Debido a las descargas masivas, los servidores se han saturado y caído algunas veces, cosa que ya no sucederá, dicen los administradores. El invento consiste en una base de datos considerable, un detector metálico, un algoritmo matemático probabilista y un sistema de sintonización sonora.

Su uso es sencillo y personal, aunque sí se requiere un ánimo cachondo. Recostada la fémina boca arriba, se coloca el teléfono o tableta electrónica sobre el pubis a una distancia exacta del ombligo. Se toma un anillo, se introduce en la vagina y cuando se haya colocado en el punto G, se dice en voz alta “allí” —con un grito basta—. En ese momento, la aplicación registra las coordenadas de su interruptor erótico, cual Google Maps.

Si la señorita es neófita y desconoce dónde posee el suyo, GGPS puede ayudarla a descubrirlo. El procedimiento es idéntico, con la excepción de que el artilugio le indicará dónde posicionar el aro, mediante un tono variable en volumen como guía, y cuáles zonas recorrer según una base de datos con la posición de miles de puntos G de otras mujeres.

De esa forma, explorará los lugares donde haya mayor probabilidad de encontrarlo. En cualquier caso, una vez registrado su punto G, bastará que su pareja descargue GGPS para luego mandarle por wifi la dirección del íntimo paraje. Así, la próxima vez que sienta cosquillas lujuriosas, nada tendrá que indicar, sexy lectora, a su cómplice amoroso, él o ella llegarán inequívocamente al sitio siguiendo el mapa en su aparato —el electrónico—. Esperemos que no sean de los despistados.

Le ofrezco disculpas miles por haberle mostrado este anuncio sustraído de un diario que tal vez aparezca hasta 2015. El futuro de la aplicación reposa ahora sobre una base menos firme, por la noticia reciente en la cual un grupo de científicos dice haber demostrado la inexistencia del punto G.

La polémica sobre ese sector es añeja. Recibe su nombre por Ernesto Grafenberg, ginecólogo alemán, quien lo descubrió en los 40. Se trata de una zona de gran sensibilidad erógena, ubicada internamente detrás del pubis, mencionada por muchas damas; sin embargo, anatómicamente no existe. Aunque escasos estudios apuntan que sí es posible detectarlo físicamente.

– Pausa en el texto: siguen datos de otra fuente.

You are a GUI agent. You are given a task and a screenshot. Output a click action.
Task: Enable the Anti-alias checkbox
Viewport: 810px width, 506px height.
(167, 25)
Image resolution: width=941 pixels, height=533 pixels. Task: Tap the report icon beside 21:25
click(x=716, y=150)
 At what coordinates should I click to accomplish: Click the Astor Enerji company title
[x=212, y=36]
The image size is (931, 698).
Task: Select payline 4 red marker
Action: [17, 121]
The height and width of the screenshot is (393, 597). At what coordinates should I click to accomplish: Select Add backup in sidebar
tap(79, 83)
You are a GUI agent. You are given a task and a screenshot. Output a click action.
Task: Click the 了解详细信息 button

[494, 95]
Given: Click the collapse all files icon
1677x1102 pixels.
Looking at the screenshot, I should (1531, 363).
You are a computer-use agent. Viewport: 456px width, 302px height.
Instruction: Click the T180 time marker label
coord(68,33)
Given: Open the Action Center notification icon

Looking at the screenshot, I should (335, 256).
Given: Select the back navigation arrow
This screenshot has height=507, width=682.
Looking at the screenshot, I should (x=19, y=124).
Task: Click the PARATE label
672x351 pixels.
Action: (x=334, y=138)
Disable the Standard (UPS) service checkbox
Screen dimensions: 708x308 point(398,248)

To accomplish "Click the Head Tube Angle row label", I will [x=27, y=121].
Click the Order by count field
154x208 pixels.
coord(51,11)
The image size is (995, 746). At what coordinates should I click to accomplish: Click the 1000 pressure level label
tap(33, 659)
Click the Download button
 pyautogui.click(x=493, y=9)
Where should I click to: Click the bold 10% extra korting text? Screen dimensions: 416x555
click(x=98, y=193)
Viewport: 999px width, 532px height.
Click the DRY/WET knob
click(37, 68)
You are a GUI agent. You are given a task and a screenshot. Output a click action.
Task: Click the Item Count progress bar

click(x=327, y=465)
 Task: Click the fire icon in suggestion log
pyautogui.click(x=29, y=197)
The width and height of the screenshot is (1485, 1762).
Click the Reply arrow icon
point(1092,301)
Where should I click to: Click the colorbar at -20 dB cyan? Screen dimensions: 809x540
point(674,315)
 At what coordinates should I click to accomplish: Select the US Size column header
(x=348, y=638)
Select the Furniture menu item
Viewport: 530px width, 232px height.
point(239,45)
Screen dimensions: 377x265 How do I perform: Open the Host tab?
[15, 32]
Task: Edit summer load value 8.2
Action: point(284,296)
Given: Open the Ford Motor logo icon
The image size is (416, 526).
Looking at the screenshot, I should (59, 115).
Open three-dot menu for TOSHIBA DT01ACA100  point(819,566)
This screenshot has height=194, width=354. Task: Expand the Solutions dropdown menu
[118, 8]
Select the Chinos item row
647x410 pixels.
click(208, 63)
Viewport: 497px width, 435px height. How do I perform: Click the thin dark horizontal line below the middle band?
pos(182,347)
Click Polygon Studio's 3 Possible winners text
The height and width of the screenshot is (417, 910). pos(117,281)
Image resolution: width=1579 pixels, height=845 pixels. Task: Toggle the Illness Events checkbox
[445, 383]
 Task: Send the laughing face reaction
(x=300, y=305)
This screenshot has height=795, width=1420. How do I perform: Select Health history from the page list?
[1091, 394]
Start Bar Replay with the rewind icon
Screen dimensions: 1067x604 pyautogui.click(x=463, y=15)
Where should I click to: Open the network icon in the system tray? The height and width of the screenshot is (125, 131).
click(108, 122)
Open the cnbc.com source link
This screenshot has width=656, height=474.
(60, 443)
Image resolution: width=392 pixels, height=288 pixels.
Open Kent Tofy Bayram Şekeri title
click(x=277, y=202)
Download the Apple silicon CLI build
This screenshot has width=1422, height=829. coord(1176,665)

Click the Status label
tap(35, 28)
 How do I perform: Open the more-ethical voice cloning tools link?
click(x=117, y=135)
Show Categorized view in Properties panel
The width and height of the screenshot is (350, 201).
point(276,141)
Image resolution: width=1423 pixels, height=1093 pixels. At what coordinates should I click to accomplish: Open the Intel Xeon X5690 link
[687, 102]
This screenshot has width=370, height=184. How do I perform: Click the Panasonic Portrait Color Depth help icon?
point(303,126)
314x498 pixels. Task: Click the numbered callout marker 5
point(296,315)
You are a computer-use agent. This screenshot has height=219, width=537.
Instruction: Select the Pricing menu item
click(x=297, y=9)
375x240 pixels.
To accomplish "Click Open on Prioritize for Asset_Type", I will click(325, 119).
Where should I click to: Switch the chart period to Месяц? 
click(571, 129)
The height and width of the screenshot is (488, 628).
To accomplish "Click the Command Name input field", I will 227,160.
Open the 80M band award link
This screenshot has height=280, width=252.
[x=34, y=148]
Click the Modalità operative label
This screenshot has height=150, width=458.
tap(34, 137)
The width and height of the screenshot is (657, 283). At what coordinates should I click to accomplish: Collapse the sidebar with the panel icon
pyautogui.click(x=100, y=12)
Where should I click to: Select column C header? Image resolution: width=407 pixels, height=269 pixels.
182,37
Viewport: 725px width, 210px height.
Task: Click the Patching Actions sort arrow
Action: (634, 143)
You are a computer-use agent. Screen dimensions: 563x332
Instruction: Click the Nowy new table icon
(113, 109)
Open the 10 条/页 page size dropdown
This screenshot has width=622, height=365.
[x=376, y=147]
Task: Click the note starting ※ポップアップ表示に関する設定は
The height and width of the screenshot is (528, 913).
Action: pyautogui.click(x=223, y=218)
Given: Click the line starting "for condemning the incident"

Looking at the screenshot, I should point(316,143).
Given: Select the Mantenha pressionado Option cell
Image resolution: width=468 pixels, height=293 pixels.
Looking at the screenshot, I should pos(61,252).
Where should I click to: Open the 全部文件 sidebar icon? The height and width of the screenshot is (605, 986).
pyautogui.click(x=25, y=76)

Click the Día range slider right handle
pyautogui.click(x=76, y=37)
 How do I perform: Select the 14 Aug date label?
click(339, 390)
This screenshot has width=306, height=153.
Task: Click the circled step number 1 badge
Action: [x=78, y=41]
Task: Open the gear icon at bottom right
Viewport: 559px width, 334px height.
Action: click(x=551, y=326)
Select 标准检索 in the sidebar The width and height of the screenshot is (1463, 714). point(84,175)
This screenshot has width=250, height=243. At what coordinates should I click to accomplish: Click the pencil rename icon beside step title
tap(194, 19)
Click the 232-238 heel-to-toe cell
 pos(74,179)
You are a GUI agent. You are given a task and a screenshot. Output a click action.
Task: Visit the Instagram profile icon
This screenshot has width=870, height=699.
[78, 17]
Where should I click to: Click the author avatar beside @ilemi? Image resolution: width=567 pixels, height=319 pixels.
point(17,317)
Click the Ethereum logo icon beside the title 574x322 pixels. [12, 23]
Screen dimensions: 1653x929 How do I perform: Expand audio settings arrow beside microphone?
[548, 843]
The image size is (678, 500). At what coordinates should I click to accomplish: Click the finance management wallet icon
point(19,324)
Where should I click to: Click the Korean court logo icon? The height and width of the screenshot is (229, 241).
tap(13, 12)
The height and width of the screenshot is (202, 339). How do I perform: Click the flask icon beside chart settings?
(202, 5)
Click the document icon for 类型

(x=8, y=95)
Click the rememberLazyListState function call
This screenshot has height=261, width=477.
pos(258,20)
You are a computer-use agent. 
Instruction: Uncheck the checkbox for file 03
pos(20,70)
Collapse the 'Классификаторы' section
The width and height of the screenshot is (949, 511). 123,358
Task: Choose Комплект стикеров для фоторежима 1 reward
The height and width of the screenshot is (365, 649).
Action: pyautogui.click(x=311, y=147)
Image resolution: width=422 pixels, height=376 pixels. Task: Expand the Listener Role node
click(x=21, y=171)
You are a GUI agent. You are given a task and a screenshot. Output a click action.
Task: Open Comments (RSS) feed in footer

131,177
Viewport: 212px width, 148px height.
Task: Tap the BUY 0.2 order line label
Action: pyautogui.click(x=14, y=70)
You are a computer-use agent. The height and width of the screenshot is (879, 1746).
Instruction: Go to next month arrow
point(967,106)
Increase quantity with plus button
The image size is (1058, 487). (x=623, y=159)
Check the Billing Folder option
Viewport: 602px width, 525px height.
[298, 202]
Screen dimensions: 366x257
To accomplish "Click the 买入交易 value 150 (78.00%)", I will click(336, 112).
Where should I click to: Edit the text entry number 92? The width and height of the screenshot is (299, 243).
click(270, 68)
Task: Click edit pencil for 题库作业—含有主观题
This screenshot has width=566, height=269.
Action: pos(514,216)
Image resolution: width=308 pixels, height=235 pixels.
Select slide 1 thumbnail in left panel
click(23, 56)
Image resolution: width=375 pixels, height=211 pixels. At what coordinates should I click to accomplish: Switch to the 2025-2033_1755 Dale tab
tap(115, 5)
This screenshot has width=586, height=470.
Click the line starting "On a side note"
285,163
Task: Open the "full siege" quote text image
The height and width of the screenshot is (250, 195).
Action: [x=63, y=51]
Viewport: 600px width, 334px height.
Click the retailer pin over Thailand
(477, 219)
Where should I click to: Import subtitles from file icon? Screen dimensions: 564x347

La sexualidad femenina es diferente a la masculina. Basta una fotografía para llevar a un hombre al éxtasis. Una mujer necesita estimulaciones mentales. Por eso, “bajar lunas y estrellas” funciona con ellas; mientras que presumir monumentales cuerpos esféricos —que no planetas—, con ellos. ¿Acaso el punto G está en el cerebro? Quizás el enfoque biológico pueda ayudarnos con la disyuntiva. Una característica ubicua en los seres vivos consiste en la variación. Los individuos de una población no son iguales, varían. Por ejemplo, algunos jaguares y leopardos son totalmente negros por mostrar un exceso de pigmentación. Ciertos machos de avispas del higo nacen con mandíbulas enormes y otros con alas. ¿Será que dentro de la población de chicas humanas, sólo algunas poseen este botón de encendido libidinoso?